§ **The task**:
Reproduce the forum discussion below word for word, from "Disappointedlama · Today" up to and including "your misogyny there.".
====== Text passage
I never said it was OK to call her names, I've said he reacted badly. But it's not misogynistic

There quite literally are several people excusing it and saying she's only 8 so she can't be homophobic

Just because you chose to ignore it doesn't make it so

ThatMauveHelper · Today 13:53

DjokovicsTowel · Today 13:51

It's not though

I never said it was OK to call her names, I've said he reacted badly. But it's not misogynistic

There quite literally are several people excusing it and saying she's only 8 so she can't be homophobic

Just because you chose to ignore it doesn't make it so

yes it is. referring to a girl as a bitch is misogynistic

Just because you chose to ignore misogyny doesn't make it so

Goldensprat · Today 15:44

If it was an 8 year old boy 0% chance he'd have called him a stupid bitch. It's obviously misogyny.

The girl was being mean and the homophobia is completely unacceptable and she definitely needed to apologise and understand why you don't say things like that.

But for me a much older 13 year old displaying that aggression and misogyny to a little girl, not even his peer but a child 5 year his junior, would be much more concerning. At 13 that misogyny is already going to be much harder to uproot. You can't let it fester.

Her53ff43 · Today 16:05

ThatMauveHelper · Today 13:53

yes it is. referring to a girl as a bitch is misogynistic

Just because you chose to ignore misogyny doesn't make it so

Edited

It’s funny as the only children calling girls bitches that I come across are girls but that’s ok, as is homophobia apparently.

Disappointedlama · Today 16:20

DjokovicsTowel · Today 11:28

Outside of MN most people don't see "bitch" as vile misogyny and see it as a slightly less mild insult

Wow. Are you for real? You are obviously outraged that someone used the slur ‘gay boy’, but bitch is a mild insult? You’re really showing your misogyny there.

YankSplaining · Today 16:28

SeaAndSangria · Today 11:39

All those saying 11 -13 is too young to be talking about crushes/who we fancy.
Really?! I definitely remember talking with my mates discussing which boys we fancied when I was 12, even 11 in the 1980s!
(I'm a straight female) Did nobody else really talk about crushes at that age?!
I agree with the poster that said the 8 year old needs educating, I'd have been mortified if my child had come out with that. Just to say in age appropriate terms that it's not nice to call people names and laugh at them like that, and that some people are gay and there's nothing wrong with that if so.
The 13 year old boy, I get he was upset but that's an absolutely unacceptable way to talk to a child too.
He needs telling in no uncertain terms as well not to do that again.

Agreed – since when is eleven years old too young to talk about having a crush? I was eleven in 1997-1998 and nearly every girl I knew was crazy for Leonardo DiCaprio – except for two who thought he “looked like a girl,” and one who insisted he couldn’t hold a candle to Matt Damon. My mother was thirteen when Beatlemania started, but according to her, every girl with an age in double digits had a favourite Beatle.

Wiltshirehammy · Today 16:30

GregoryFluff · Yesterday 20:51

He called a little child a bitch. Jesus Christ, his misogyny is showing. So she either didn't use the right language because she is small, or at worst, very mildly teased him, so he got aggressive with her. She dented his pride and ego, so he booted off.
I wouldn't want him anywhere near my daughters either

This. Whatever his sexuality, your son is growing up to be a nasty misogynist and you need to put some strict boundaries in place.

Goldensprat · Today 16:37

Her53ff43 · Today 16:05

It’s funny as the only children calling girls bitches that I come across are girls but that’s ok, as is homophobia apparently.

That is a strange post on a thread about a 13 year old boy calling a little girl a bitch. I appreciate you don't know him in real life but you've 'come across' him here as that's literally what this conversation is about.

Not that I think it's good for women and girls to use misogynistic language to each other, but surely you do understand why it's different and much more serious when boys and men do it?
============
====== Material provided
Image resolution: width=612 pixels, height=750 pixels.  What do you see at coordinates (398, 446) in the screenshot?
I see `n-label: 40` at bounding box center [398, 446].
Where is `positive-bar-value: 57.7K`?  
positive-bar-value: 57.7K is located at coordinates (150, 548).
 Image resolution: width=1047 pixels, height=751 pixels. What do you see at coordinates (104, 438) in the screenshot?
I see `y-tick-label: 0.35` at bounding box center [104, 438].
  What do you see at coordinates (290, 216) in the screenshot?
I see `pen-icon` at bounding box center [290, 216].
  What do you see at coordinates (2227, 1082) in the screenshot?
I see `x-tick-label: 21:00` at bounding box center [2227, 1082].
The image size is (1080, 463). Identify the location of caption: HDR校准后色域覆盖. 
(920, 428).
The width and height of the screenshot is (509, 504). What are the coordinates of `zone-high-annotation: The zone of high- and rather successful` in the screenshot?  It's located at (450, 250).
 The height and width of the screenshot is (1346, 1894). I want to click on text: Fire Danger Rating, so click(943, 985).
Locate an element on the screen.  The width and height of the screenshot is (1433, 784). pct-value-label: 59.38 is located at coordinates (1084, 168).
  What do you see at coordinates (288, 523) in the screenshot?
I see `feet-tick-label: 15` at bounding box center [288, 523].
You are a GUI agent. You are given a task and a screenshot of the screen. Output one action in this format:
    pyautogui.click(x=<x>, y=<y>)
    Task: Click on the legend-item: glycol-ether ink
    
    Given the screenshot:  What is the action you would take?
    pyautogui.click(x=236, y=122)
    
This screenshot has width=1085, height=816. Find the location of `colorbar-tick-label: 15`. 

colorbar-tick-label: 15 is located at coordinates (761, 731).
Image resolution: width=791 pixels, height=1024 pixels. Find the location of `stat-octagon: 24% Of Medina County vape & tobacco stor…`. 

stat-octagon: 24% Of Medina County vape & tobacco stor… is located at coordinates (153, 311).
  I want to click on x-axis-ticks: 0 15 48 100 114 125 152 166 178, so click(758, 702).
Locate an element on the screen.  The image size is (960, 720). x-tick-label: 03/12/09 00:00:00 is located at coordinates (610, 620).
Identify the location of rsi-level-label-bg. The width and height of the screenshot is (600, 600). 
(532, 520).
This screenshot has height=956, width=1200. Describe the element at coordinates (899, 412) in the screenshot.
============
§ **Solution below**:
Disappointedlama · Today 16:20

DjokovicsTowel · Today 11:28

Outside of MN most people don't see "bitch" as vile misogyny and see it as a slightly less mild insult

Wow. Are you for real? You are obviously outraged that someone used the slur ‘gay boy’, but bitch is a mild insult? You’re really showing your misogyny there.